Welcome back, SFML enthusiasts! This article is a follow-up to my previous deep dive into my fork of SFML.
If you want to know how I managed to draw 500k sf::Sprite
objects at over ~60FPS compared to upstream’s ~3FPS, keep on reading!
Here, we’ll explore two new significant features in my fork:
A batching system that works with every SFML drawable
Simplification of core SFML APIs to aggregates, including
sf::Transformable
These enhancements aim to improve performance and simplify usage for developers working with SFML.
drawable batching
Let’s talk about a long-standing problem with upstream SFML: it has always issued one draw call per drawable object (sometimes even two1).
That means that drawing 1000 sf::Sprite
objects will bombard the GPU with 1000 separate draw calls.
This approach doesn’t scale well, forcing users to resort to lower-level primitives for performance-critical features like particle systems or games with a large number of active entities.
It’s no surprise that batching in SFML has been on the community wish list for ages2. There have been a few solid attempts to implement it, but they never made it into the main codebase. Two notable pull requests (PR #1802 and PR #2166) showcase these efforts. In my opinion, the first one was going in the right direction, while the second one is a bit too complicated.
the texture dilemma
The main stumbling block in previous attempts was dealing with drawables sporting different textures. Those proposed batching systems tried to solve the issue by sorting the drawables by texture, which would mess up the original drawing order and complicate their internals.

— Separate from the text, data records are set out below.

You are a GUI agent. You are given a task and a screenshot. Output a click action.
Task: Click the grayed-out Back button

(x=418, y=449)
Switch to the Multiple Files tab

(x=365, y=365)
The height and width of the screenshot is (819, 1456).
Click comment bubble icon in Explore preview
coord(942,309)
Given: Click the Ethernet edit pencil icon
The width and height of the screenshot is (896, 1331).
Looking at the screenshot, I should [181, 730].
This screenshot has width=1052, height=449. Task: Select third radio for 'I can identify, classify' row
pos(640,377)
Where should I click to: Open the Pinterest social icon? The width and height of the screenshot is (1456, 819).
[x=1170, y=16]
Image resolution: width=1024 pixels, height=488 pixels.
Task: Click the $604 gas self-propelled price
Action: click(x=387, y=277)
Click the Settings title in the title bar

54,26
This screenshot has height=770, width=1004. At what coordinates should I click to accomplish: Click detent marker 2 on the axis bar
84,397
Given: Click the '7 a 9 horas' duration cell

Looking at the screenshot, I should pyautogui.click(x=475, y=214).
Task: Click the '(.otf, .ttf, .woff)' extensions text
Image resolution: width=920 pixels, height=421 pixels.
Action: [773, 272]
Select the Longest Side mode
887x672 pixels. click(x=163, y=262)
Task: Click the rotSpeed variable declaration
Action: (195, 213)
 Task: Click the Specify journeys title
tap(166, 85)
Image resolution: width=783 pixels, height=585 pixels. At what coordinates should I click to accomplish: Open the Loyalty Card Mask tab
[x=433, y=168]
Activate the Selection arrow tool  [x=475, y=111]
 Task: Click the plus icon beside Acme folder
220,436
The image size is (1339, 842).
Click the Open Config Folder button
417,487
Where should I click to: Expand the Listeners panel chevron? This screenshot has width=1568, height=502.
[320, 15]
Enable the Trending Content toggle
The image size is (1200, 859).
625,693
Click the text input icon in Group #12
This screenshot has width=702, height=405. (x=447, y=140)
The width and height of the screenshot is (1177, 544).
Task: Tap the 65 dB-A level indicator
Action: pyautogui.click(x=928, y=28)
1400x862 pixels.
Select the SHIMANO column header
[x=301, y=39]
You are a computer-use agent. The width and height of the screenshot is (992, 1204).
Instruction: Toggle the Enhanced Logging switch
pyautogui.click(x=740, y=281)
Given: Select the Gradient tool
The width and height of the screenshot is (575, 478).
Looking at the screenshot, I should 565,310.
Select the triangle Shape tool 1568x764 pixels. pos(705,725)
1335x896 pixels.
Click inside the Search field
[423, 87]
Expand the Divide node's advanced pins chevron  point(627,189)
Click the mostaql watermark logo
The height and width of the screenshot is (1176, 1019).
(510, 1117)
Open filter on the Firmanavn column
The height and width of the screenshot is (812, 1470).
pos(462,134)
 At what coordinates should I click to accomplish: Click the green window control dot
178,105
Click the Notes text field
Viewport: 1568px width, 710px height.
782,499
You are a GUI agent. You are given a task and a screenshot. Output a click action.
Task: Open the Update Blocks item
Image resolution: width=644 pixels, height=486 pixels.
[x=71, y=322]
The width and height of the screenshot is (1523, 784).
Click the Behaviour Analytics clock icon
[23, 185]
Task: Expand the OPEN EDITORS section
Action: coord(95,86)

I decided to work around this issue rather than trying to solve it directly.
Users can now easily create a texture atlas on the fly by adding textures to the atlas one by one, and they will be internally packed3. This solution significantly simplifies the design of a batching system. Enter the sf::TextureAtlas
class:
// Create a 1024x1024 empty texture atlas
sf::TextureAtlas atlas{sf::Texture::create({1024u, 1024u}).value()};
// Load an image of a cat from file
const auto catImage = sf::Image::loadFromFile("cat.png").value();
// Add the cat image to the texture atlas
// The returned rectangle is where the image lives in the atlas
const sf::FloatRect catRect = atlas.add(catImage).value();
// Fonts can also be associated with a texture atlas
// Glyphs are dynamically loaded on demand into the atlas
const auto fontTuffy = sf::Font::openFromFile("tuffy.ttf", &atlas).value();
// Example: drawing a sprite associated with a texture atlas
sf::Sprite catSprite{catRect};
someRenderTarget.draw(catSprite, atlas.getTexture());
batches are drawable
I realized that the most natural API for a batching system should draw an arbitrary number of drawables under the same sf::RenderStates
, which notably stores a single sf::Texture*
. While this would be a significant limitation if sf::TextureAtlas
didn’t exist, it’s now not a big deal.
That observation also implies that drawable batches are “normal” drawables themselves!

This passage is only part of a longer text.